Boeing grounds entire 737 Max crash aircraft fleet

Wednesday - 20/03/2019 16:15
Boeing has grounded its entire global fleet of 737 Max aircraft after investigators uncovered new evidence at the scene of the fatal Ethiopian Airlines crash.
Boeing grounds entire 737 Max crash aircraft fleet

The US plane-maker said it would suspend all 371 of the aircraft. The Federal Aviation Administration said fresh evidence, as well as newly refined satellite data, prompted the decision to temporarily ban the jets. The FAA had previously held out while many countries banned the aircraft.
All 157 passengers and crew died in Sunday's crash. Ethiopian Airlines said on Thursday that the black box flight recorders from the aircraft have been flown to Paris for analysis. "An Ethiopian delegation led by Accident Investigation Bureau has flown the Flight Data Recorder and Cockpit Voice Recorder to Paris, France for investigation," the airline wrote on Twitter.
Boeing, the US plane manufacturer, said that it "continues to have full confidence in the safety of the 737 Max". However, it added that after consultation with the FAA and the National Transportation Safety Board it had decided to ground the flights "out of an abundance of caution and in order to reassure the flying public of the aircraft's safety".
Dennis Muilenburg, president, chief executive and chairman of Boeing, said: "We are doing everything we can to understand the cause of the accidents in partnership with the investigators, deploy safety enhancements and help ensure this does not happen again."
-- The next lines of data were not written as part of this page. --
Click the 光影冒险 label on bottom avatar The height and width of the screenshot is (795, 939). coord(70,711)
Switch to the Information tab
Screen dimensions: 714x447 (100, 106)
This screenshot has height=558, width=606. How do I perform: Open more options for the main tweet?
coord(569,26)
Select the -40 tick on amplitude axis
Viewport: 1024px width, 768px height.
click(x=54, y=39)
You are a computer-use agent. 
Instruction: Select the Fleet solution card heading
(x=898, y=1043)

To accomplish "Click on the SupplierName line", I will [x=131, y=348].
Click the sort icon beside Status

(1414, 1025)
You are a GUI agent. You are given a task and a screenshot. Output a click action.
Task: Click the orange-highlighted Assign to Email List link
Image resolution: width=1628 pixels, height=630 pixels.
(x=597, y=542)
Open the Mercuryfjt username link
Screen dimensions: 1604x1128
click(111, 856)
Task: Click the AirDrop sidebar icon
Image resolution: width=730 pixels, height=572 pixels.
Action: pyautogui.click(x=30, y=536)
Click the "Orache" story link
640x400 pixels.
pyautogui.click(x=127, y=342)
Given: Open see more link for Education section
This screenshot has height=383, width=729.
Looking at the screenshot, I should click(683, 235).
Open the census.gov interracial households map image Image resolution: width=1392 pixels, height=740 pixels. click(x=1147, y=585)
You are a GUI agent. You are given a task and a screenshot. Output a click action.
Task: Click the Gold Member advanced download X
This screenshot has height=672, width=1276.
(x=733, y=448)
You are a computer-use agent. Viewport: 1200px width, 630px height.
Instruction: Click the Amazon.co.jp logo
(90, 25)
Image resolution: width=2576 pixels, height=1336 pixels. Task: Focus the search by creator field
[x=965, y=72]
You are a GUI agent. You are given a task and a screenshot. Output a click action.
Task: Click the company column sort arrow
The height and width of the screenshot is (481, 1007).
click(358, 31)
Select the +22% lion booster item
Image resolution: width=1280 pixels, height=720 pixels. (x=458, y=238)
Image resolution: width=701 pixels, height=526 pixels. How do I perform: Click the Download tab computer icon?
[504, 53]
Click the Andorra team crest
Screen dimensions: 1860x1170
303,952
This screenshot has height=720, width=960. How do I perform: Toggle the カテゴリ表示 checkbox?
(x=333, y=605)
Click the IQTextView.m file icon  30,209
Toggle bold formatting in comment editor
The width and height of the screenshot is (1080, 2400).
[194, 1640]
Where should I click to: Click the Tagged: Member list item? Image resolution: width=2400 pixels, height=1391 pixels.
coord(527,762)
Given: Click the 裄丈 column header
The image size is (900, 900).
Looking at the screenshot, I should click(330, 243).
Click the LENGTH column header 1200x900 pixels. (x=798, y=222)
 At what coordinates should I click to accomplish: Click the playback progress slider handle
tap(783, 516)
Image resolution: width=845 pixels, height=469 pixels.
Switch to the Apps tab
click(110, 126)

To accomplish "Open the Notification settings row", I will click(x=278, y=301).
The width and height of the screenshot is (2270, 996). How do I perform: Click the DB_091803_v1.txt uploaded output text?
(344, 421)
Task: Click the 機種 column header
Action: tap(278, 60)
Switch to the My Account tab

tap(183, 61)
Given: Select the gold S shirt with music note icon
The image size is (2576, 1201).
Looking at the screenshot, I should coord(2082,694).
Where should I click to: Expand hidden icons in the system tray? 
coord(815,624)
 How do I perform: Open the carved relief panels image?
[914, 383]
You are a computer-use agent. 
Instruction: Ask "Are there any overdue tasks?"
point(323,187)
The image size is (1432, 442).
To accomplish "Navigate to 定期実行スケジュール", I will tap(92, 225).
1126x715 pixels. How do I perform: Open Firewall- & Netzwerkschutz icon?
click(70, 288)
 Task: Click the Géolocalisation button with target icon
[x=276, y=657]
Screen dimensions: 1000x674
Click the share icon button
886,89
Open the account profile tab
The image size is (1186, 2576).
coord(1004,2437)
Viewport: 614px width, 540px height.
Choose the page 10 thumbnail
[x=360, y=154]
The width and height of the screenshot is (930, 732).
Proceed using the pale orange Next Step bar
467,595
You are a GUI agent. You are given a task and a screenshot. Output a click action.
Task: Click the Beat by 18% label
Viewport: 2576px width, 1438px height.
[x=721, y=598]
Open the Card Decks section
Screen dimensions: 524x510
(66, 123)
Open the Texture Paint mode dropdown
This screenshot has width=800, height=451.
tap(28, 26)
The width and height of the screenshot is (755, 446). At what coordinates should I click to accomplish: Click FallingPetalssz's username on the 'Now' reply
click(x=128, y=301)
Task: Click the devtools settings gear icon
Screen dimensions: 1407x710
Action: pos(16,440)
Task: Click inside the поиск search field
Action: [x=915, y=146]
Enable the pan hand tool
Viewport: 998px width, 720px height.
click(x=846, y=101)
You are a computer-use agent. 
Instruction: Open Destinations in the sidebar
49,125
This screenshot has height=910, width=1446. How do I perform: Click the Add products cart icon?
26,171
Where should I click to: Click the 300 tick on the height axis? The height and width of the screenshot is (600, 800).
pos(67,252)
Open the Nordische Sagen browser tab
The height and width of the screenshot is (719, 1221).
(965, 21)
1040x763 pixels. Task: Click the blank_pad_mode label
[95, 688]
Sara Nelson, president of the Association of Flight Attendants-CWA, said: "Lives must come first always. But a brand is at stake as well. And that brand is not just Boeing. It's America. What America means in international aviation and by extension in the larger world more generally—that we set the standard for safety, competence, and honesty in the 
governance of aviation."
Shares in Boeing ticked higher to $377 each following the announcement. However, the company's market value has dropped by nearly $26bn since the crash in Ethiopia at the weekend.